There are different blocks in a binary that I want to read using a single call of numpy.fromfile. Each block has the following format:
OES=[
('EKEY','i4',1), 
('FD1','f4',1),
('EX1','f4',1),
('EY1','f4',1),
('EXY1','f4',1),
('EA1','f4',1),
('EMJRP1','f4',1),
('EMNRP1','f4',1),
('EMAX1','f4',1),
('FD2','f4',1),
('EX2','f4',1),
('EY2','f4',1),
('EXY2','f4',1),
('EA2','f4',1),
('EMJRP2','f4',1),
('EMNRP2','f4',1),
('EMAX2','f4',1)]
Here is the format of the binary:
 Data I want (OES format repeating n times)
 ------------------------
 Useless Data
 ------------------------
 Data I want (OES format repeating m times)
 ------------------------
 etc..
I know the byte increment between the data i want and the useless data. I also know the size of each data block i want.

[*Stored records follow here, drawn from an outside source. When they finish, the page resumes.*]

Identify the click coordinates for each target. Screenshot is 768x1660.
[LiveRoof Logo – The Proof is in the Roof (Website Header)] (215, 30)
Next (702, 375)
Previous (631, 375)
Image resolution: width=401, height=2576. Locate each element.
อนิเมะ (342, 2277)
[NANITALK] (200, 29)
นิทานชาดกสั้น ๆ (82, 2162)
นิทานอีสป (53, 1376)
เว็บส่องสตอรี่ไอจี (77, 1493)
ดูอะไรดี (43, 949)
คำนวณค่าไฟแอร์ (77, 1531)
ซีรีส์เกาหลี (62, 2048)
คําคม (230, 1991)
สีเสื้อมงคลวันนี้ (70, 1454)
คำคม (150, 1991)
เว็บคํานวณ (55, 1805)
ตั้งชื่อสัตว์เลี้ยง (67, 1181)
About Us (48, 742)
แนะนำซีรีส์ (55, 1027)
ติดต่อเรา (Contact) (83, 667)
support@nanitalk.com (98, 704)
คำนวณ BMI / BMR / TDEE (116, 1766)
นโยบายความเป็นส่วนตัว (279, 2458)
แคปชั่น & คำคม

So far, i have accomplished my goal by seeking on the file object f and then calling:
nparr = np.fromfile(f,dtype=OES,count=size)
So I have a different nparr for each data block I want and concatenated all the numpy arrays into one new array. 
My goal is to have a single array with all the blocks i want without concatenating (for memory purposes). That is, I want to call nparr = np.fromfile(f,dtype=OES) only once. Is there a way to accomplish this goal?